Whichever category they fall into, the uninvited are not welcome in the developed
world. Australia's policies towards unauthorised arrivals - only now becoming
a subject of criticism and resistance after ten years - emerged in parallel
with the intensifcation of efforts in Europe and the United States to turn back
those who try to enter without prior permission of the state. While few countries
imprison unauthorised arrivals as zealously, or for as long, as Australia, most
have adopted punitive measures against persons within their territory without
the necessary papers. There are now over 100 immigration detention centers across
Europe, with most being built in the last decade.(7) Experiences of dehumanization,
deprivation and racism documented in Australian detention centers (8) have close
parallels in other countries, experiences which are unsurprising in light of
the professed "deterrence" rationale for locking people up. Embracing
the doubtful logic of deterring those who have yet to come by punishing people
who are already here, successive governments in Australia and the United Kingdom
have insisted that harsh measures are essential for border protection. Those
not detained are likely to be rendered destitute, denied access to almost all
forms of public assistance and prohibited from working while asylum claims are
processed.(9)
Ideally, however, unauthorised arrivals are simply to be prevented from setting
foot within a state's territory. This aim is achieved through the physical interdiction
of "boat people" before they enter national waters, or demanding that
international airlines departing "refugee producing" areas ensure
that all passengers have the required documentation to enter the country in
which they disembark.
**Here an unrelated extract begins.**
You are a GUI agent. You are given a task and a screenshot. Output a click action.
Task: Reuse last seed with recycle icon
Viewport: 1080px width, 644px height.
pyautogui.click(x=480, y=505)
Most EU countries, along with Australia and the United
States, impose heavy fines on airlines for every unauthorised person unwittingly
carried into the country. To circumvent asylum seekers' entitlement to claim
refugee status once they enter a Convention signatory's territory, some countries
have designated certain detention centres and airport holding facilities as
"non-national territory."
Land borders considered vulnerable are fenced, electrified and kept under
surveillance using closed circuit and thermographic cameras. Borders guards
are increasingly militarised in their equipment and training, with the United
States' establishing a "Border Patrol Tactical Team" that receives
counterinsurgency-style training to police its border with Mexico.(10) Unsurprisingly,
a number of unarmed border crossers have been shot dead in the last three years.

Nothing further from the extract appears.